Task goal.
Please retype the records below exactly as they appear, leaving out every picture.

■ ■ ■ ■

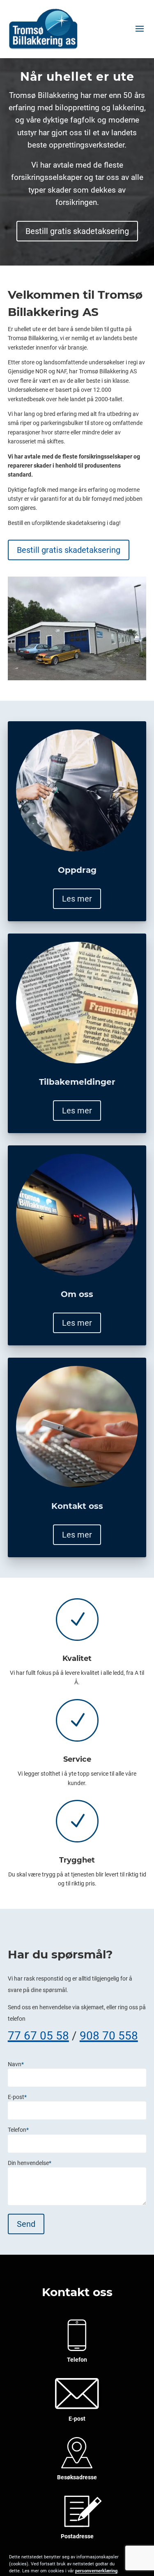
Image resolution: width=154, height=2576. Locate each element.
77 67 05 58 (38, 2035)
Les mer (77, 899)
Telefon (18, 2129)
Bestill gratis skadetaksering (77, 231)
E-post (17, 2097)
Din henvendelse (29, 2163)
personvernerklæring (96, 2571)
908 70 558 (109, 2035)
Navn (16, 2064)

■ ■ ■ ■

Written reply.
Image resolution: width=154, height=2576. Locate each element.
77 67 05 58 (38, 2035)
Les mer (77, 899)
Telefon (18, 2129)
Bestill gratis skadetaksering (77, 231)
E-post (17, 2097)
Din henvendelse (29, 2163)
personvernerklæring (96, 2571)
908 70 558 (109, 2035)
Navn (16, 2064)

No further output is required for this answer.